■ **TASK DIRECTIONS**: If a line in the data below includes the string "Disable", please return a copy of it.

■ **Collected data entries**:
----------

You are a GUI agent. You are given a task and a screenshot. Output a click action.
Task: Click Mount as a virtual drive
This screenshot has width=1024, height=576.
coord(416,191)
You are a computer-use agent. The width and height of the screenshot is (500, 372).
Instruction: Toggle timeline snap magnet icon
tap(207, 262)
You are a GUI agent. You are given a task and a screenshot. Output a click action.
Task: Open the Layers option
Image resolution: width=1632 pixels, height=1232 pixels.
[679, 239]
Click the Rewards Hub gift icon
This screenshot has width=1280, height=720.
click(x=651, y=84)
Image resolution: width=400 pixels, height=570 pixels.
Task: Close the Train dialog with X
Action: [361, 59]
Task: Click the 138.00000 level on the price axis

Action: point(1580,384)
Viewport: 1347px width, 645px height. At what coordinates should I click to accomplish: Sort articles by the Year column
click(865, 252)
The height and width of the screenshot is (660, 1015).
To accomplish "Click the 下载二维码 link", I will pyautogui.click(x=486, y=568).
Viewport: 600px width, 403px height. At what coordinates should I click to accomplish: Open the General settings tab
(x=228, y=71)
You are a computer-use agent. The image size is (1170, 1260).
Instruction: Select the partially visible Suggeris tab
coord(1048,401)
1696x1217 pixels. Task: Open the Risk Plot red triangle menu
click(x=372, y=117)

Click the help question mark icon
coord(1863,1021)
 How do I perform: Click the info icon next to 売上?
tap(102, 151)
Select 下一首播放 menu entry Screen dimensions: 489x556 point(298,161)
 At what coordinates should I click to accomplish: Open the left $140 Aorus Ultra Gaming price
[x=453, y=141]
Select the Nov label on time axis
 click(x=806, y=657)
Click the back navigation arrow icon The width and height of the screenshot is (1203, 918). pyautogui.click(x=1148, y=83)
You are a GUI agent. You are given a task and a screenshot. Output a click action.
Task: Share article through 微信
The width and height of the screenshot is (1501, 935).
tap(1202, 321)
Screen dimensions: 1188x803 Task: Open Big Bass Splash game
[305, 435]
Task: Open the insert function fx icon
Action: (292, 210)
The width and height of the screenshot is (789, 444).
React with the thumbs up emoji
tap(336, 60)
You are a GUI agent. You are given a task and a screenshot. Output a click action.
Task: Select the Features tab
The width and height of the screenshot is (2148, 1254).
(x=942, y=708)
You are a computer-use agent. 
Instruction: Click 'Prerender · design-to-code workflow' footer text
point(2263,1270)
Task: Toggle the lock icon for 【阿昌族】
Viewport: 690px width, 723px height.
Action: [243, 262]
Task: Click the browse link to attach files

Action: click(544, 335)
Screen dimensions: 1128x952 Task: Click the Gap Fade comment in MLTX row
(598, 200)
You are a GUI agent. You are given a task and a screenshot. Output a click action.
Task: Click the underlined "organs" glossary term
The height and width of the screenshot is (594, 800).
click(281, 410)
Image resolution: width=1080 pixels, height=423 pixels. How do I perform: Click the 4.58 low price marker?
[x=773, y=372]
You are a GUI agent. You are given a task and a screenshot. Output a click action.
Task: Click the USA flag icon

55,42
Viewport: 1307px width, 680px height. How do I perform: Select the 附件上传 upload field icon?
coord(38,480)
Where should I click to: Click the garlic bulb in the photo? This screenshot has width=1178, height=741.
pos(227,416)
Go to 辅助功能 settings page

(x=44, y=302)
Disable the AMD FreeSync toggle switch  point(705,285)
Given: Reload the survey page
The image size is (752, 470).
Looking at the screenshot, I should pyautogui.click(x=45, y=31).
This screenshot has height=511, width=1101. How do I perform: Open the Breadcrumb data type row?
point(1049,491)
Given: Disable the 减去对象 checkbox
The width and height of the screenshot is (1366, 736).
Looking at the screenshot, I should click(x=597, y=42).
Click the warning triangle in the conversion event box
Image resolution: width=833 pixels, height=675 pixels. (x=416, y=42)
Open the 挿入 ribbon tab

----------

■ **WRITTEN SOLUTION**:
Disable the AMD FreeSync toggle switch  point(705,285)
Given: Disable the 减去对象 checkbox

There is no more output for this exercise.